Recent developments in computer vision and natural language processing technologies have contributed to increasing interests in multimodal artificial intelligence, which involves the simultaneous understanding of images and language. Representative multimodal artificial intelligence tasks based on images and language include image/video captioning, visual question answering (VQA) [1], and visual dialog [2]. VQA is the task of providing an accurate natural language answer to a natural language question about a given image. By contrast, visual dialog is the task of generating a natural language answer

A_{t}

to a question

Q_{t}

, given an image and a caption about the image, dialog history about the image

< (Q_{1}, A_{1}), \dots (Q_{t - 1}, A_{t - 1}

)>, and new natural language question

Q_{t}

, as illustrated in Figure 1. As visual dialog extends VQA to a multi-round dialog, it encounters the visual grounding problem, which is a major challenge in VQA.
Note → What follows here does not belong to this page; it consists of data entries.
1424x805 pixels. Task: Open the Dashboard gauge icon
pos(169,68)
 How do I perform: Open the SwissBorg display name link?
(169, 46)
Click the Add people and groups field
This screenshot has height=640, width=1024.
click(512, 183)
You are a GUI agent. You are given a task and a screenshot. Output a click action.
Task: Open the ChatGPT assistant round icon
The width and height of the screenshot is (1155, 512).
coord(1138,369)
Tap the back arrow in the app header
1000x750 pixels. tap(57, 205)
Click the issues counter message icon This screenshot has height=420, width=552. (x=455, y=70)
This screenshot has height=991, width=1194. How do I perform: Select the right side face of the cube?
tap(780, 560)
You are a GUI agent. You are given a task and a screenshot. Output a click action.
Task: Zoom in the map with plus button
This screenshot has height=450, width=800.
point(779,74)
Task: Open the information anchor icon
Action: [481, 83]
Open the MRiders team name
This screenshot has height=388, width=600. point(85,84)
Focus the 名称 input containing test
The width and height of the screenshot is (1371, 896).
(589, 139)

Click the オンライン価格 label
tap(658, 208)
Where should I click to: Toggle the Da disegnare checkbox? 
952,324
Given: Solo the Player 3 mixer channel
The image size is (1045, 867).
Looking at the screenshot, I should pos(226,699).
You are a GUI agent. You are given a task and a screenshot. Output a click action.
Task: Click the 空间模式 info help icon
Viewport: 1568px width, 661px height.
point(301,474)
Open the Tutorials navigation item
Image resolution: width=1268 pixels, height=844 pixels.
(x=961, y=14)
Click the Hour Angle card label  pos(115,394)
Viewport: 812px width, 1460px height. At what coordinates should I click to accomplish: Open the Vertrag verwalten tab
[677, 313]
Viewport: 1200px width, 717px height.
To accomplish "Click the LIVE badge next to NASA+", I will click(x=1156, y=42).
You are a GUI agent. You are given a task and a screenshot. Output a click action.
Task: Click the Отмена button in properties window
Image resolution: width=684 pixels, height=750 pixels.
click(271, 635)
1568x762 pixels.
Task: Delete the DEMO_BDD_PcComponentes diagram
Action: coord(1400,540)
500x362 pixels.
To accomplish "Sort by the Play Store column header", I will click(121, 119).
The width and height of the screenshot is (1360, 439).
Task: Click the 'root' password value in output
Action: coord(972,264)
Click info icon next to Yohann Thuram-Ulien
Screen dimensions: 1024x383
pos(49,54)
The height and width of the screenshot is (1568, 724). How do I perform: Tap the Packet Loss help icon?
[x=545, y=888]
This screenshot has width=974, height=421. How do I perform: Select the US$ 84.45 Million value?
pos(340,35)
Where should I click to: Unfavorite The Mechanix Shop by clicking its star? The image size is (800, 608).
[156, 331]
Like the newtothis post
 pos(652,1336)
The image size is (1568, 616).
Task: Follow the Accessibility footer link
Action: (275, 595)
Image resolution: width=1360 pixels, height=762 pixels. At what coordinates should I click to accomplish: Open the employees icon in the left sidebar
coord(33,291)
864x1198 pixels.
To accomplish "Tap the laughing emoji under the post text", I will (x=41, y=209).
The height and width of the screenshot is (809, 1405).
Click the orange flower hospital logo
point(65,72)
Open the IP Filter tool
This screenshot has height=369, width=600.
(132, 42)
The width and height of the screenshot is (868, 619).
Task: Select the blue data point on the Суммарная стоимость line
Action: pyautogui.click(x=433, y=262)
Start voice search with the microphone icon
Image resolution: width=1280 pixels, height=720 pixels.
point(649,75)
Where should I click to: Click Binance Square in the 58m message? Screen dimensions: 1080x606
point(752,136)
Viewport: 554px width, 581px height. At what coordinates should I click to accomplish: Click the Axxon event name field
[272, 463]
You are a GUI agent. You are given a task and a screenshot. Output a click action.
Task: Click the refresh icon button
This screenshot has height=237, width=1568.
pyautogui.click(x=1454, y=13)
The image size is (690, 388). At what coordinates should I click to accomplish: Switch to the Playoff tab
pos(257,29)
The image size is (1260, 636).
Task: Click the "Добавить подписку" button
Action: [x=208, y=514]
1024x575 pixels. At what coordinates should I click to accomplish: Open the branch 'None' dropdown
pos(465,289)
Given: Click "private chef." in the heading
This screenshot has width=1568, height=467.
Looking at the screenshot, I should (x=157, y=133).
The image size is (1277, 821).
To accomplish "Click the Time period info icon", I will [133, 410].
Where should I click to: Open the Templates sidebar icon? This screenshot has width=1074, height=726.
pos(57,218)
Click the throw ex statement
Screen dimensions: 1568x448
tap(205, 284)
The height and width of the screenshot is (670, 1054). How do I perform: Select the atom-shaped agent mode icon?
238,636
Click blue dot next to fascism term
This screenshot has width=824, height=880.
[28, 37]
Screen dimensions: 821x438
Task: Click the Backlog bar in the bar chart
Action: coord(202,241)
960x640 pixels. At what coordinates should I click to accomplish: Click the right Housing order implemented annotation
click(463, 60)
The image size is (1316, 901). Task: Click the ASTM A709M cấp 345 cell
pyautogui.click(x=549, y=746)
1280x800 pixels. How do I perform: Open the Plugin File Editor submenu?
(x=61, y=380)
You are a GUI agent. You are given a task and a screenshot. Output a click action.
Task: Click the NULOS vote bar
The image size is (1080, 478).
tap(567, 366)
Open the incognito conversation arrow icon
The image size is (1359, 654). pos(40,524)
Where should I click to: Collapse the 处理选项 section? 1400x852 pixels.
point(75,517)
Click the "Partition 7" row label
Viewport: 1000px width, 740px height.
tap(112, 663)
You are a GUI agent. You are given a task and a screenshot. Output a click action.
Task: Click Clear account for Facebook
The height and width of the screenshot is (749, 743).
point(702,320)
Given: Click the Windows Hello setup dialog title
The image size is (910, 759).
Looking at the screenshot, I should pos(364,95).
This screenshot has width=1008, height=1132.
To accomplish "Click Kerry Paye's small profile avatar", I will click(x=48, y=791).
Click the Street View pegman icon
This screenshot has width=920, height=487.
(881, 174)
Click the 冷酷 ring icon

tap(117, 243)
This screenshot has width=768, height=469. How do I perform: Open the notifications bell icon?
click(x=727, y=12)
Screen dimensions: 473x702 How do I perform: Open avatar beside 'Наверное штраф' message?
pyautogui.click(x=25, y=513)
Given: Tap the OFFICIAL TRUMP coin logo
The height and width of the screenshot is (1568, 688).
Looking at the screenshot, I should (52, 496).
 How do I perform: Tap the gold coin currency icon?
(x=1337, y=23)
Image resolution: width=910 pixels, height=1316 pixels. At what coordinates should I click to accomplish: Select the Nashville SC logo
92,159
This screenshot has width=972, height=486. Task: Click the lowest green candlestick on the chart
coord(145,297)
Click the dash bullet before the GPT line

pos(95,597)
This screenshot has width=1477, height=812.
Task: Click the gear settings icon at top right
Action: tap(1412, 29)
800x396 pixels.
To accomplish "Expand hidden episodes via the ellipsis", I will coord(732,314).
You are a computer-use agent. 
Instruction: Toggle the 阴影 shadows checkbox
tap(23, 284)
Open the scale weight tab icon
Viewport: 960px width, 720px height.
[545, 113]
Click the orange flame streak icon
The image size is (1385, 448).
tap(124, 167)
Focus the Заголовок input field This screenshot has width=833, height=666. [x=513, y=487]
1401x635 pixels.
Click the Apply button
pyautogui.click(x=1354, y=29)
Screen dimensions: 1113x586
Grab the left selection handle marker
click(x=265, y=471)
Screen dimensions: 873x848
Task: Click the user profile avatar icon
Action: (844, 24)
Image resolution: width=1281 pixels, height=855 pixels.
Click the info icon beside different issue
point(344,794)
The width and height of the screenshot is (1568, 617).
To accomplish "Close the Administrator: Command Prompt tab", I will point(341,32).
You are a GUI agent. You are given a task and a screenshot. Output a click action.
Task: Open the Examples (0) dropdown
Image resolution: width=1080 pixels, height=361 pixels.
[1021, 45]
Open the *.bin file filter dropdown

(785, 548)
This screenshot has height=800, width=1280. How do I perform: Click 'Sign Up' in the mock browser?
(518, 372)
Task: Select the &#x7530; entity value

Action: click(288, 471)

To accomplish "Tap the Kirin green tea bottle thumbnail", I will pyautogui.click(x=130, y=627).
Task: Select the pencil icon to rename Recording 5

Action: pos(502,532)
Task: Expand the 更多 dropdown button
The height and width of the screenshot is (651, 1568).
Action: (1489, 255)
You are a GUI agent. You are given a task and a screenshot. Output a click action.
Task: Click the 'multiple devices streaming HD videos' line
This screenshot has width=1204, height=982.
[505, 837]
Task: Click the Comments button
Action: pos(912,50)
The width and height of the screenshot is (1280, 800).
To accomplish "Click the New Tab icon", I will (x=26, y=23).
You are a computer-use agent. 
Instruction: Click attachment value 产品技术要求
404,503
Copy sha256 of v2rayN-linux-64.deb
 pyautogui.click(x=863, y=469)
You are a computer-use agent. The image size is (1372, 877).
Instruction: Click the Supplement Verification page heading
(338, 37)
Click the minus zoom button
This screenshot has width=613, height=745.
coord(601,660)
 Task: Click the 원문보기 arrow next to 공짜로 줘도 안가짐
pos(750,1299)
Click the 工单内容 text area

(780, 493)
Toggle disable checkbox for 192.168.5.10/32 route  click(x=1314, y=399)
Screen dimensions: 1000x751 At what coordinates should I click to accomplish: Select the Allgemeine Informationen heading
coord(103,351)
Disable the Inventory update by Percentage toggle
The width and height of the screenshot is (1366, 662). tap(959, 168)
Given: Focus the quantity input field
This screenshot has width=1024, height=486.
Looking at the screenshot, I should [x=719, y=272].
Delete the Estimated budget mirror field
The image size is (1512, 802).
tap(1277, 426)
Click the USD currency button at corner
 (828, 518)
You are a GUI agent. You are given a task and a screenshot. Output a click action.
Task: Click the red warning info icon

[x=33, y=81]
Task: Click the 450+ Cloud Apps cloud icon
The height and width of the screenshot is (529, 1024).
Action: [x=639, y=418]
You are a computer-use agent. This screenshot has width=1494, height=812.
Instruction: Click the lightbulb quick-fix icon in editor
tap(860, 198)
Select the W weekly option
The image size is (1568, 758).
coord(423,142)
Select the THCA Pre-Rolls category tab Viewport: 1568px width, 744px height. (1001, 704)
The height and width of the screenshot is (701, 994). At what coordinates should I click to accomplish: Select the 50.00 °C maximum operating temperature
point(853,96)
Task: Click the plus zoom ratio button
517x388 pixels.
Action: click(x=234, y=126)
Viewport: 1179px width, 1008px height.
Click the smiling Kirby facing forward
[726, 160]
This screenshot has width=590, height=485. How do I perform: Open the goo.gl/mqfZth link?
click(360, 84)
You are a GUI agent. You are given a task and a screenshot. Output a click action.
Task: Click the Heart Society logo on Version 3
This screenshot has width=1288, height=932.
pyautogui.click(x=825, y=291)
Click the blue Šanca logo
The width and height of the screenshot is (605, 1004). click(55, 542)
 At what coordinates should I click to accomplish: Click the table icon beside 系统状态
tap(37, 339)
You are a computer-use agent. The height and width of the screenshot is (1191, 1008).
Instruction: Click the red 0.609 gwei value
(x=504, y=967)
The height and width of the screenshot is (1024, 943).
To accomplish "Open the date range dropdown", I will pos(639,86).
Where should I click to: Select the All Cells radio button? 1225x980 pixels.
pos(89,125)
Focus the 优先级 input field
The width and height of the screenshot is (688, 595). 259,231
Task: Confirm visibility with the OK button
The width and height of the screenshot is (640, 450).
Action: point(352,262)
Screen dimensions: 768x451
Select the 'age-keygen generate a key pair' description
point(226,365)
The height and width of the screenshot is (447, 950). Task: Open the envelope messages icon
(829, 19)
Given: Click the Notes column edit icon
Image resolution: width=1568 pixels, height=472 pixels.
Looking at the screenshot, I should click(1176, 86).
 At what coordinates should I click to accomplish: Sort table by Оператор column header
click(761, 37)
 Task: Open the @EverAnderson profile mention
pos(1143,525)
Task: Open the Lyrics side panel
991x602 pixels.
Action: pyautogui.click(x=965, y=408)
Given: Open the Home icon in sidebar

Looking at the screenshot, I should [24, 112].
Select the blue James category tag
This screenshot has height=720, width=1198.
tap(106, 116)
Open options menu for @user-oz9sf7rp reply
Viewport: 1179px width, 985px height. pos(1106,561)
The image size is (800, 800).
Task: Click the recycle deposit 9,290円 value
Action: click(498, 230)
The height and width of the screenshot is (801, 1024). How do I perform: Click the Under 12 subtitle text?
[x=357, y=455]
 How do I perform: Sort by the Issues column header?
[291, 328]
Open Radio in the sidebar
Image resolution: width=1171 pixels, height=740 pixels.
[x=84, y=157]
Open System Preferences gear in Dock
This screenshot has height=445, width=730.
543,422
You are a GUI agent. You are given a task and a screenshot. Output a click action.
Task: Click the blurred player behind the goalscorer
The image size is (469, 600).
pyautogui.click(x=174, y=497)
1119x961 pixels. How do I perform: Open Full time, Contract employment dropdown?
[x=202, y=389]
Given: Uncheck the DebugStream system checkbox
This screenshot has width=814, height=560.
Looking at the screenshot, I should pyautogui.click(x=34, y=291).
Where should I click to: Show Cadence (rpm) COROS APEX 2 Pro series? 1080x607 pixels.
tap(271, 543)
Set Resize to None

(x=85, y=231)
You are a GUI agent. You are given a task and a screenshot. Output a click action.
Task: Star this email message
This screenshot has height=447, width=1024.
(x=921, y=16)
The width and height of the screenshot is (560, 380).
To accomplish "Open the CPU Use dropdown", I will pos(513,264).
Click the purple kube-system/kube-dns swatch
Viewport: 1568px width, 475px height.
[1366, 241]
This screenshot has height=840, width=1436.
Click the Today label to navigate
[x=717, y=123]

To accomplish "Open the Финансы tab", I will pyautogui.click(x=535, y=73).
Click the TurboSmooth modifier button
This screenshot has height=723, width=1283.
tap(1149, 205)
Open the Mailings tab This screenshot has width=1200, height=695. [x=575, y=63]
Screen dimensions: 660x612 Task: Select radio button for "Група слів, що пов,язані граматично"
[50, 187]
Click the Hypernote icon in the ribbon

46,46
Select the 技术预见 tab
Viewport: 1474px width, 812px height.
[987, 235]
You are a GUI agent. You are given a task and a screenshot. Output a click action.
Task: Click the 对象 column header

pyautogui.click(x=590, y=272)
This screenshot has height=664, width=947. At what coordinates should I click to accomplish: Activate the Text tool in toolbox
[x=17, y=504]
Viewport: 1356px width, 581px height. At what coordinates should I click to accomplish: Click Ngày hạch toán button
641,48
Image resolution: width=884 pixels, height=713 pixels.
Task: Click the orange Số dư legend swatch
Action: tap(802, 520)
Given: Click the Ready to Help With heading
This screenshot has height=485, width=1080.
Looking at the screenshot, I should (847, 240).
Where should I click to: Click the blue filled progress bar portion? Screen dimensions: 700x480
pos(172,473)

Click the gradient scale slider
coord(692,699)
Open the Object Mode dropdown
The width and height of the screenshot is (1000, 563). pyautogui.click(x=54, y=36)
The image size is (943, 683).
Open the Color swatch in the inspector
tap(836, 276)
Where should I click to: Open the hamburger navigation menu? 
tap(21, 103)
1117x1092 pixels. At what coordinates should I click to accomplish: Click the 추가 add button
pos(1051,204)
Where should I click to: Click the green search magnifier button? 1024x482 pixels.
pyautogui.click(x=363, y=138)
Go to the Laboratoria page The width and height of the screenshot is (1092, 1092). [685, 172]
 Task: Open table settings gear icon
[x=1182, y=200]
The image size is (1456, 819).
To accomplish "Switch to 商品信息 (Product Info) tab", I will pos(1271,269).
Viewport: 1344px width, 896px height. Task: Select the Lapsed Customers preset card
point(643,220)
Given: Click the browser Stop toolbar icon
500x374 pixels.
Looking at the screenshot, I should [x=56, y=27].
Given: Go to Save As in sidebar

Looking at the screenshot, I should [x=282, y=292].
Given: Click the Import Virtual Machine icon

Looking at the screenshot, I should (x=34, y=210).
The visual grounding problem involves identifying the region of the image that the natural language question seeks to understand. For example, in question Q3 in Figure 1, the region of the image indicated by “the surfboard” should be found. Furthermore, as visual dialog exchanges questions and answers consecutively about one image, the question–answer pairs comprising the dialog are interdependent. Owing to this characteristic, visual dialog encounters the visual coreference resolution problem, which involves determining the pronouns and noun phrases in a multi-round natural language dialog that co-refer to the same object instance in an image. For example, to produce the correct answer to question Q4 in Figure 1, it must be known that the pronoun “him” in question Q4, “he” in question Q2, and “man” in caption C refer to the same male region in the image.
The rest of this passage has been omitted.